El reloj que marcaba el tiempo de Atilio,
siguió su curso hasta que en día, tiempo después de aquella charla se detuvo
definitivamente.
Cumplidos los trámites sociales, legales y
del protocolo fúnebre, llegó el momento de cumplir la voluntad de Atilio, que
sus cenizas fueran enterradas en aquel lugar que había señalado en su momento.
Fue en un día del comienzo del invierno, frio
y con un cielo oscuro que amenazaba lluvia.
En el lugar estaban todos los que no debían estar y faltaban todos los que sí debieran haber estado, como ocurre siempre en
estas ocasiones y era Andresito el más pánfilo de los nietos de Atilio el
encargado de sostener en sus manos la pequeña urna que contenía las cenizas de
aquel rudo hombre de campo.
Un cura transgresor (“La Iglesia aconseja
vivamente que se conserve la piadosa costumbre de sepultar el cadáver de los
difuntos; sin embargo, no prohíbe la cremación, a no ser que haya sido elegida
por razones contrarias a la doctrina cristiana”) era el encargado de decir las
palabras de circunstancia.
Justo cuando el cura se colocaba la estola,
elemento que daba mayor significación a la ceremonia, del galpón donde Atilio
acostumbraba guardar sus herramientas se oyó el maullido agudo de
Delia, la gata negra de la familia que emergió disparada como un cohete y
detrás de ella casi como formando parte de la cola que mantenía paradita como
mástil sin bandera, Sansón un puro perro que odiaba a los gatos tanto como
Drácula al agua bendita.
Andresito con sus anteojos culo de botella,
no alcanzó a medir bien la distancia entre Delia, Sansón y él mismo, y asustado
levantó sus manos justo en el momento que la gata consideró apropiado para dar
un salto salvador que la depositara en la primer rama del damasco, y así evitar
que su cola terminara entre las fauces del molesto Sansón.
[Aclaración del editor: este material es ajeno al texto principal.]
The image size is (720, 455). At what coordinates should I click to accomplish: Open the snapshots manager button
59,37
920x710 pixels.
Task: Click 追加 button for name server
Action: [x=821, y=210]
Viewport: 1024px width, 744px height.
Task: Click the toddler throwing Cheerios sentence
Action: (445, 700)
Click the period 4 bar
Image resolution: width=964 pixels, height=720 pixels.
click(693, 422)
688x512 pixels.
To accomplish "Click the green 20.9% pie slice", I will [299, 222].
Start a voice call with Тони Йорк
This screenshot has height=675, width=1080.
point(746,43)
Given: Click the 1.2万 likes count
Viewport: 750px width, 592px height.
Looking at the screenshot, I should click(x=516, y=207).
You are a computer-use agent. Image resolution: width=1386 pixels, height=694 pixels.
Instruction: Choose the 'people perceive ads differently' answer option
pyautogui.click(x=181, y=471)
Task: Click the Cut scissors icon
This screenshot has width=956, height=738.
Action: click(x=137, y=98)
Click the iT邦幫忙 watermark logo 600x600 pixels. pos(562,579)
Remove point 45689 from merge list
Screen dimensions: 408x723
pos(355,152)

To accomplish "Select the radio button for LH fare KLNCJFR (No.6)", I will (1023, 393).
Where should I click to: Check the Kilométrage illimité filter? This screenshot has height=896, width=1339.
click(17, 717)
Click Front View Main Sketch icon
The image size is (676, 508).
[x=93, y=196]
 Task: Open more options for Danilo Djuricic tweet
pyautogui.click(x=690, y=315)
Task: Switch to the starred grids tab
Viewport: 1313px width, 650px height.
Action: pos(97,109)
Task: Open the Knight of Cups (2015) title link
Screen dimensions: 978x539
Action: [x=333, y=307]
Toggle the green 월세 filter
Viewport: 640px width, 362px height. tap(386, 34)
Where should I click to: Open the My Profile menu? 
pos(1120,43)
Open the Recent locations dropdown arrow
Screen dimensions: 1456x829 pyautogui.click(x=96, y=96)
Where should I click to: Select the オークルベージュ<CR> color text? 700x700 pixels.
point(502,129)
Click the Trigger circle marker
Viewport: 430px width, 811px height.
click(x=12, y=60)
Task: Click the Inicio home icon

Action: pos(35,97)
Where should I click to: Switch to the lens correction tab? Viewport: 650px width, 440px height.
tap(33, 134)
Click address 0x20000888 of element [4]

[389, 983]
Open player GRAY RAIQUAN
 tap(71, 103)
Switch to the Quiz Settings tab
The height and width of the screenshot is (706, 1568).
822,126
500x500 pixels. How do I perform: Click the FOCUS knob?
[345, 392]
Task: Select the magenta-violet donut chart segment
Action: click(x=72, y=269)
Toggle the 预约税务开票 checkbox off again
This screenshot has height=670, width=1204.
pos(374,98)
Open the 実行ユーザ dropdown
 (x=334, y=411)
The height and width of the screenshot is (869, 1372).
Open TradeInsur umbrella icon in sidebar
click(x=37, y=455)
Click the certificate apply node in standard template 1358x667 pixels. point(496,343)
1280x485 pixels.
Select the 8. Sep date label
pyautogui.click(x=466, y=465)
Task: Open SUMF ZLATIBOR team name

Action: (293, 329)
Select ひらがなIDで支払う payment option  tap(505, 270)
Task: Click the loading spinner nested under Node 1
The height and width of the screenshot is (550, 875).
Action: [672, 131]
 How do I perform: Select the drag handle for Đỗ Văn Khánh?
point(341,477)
Pero la gata calculó mal y se estrelló contra
la urna que Andresito asustado soltó, un segundo antes que el Sansón lo sentara
de traste al pasar enloquecido entre sus piernas.
La urna describió una parábola y fue a caer
dentro de un tanque lleno de agua que Atilio solía utilizar para el riego de
sus plantas, y sin la tapa que la contuviera desparramó las cenizas sobre el
agua que se mezclaron en una misteriosa y extraña amalgama.
La amenazante lluvia dijo presente y
olvidándose de Atilio y sus cenizas, los mortales participantes de la ceremonia
corrieron a buscar refugio. Solo permanecieron en el lugar Delia, que desde el árbol
miraba indiferente al energúmeno del Sansón que seguía dando vueltas, y
estúpidos e inútiles saltos en su intento de morderle alguna parte de su
pelaje.
Pienso que Atilio, contó en este acto de
cierre de su vida terrena con la
complicidad de una vieja gata negra y un perro que a diario la persigue sin
alcanzarla, para lograr lo que en definitiva deseaba y que el poeta Daniel
Reguera inmortalizara en los versos de su zamba "Quiero ser luz"
“Se me está
haciendo la noche
en la
mitad de la tarde.
No
quiero volverme sombras,
quiero
ser luz y quedarme.”
Y seguramente lo conseguirá, pues el agua del
tanque, cuando acabe la lluvia y vuelva el sol, iniciara con el tiempo su ciclo
de condensación y subirá y bajará tantas veces que nosotros no advertiremos su
presencia, aún cuando alguna gota de
lluvia o de rocío nos alcance en el rostro.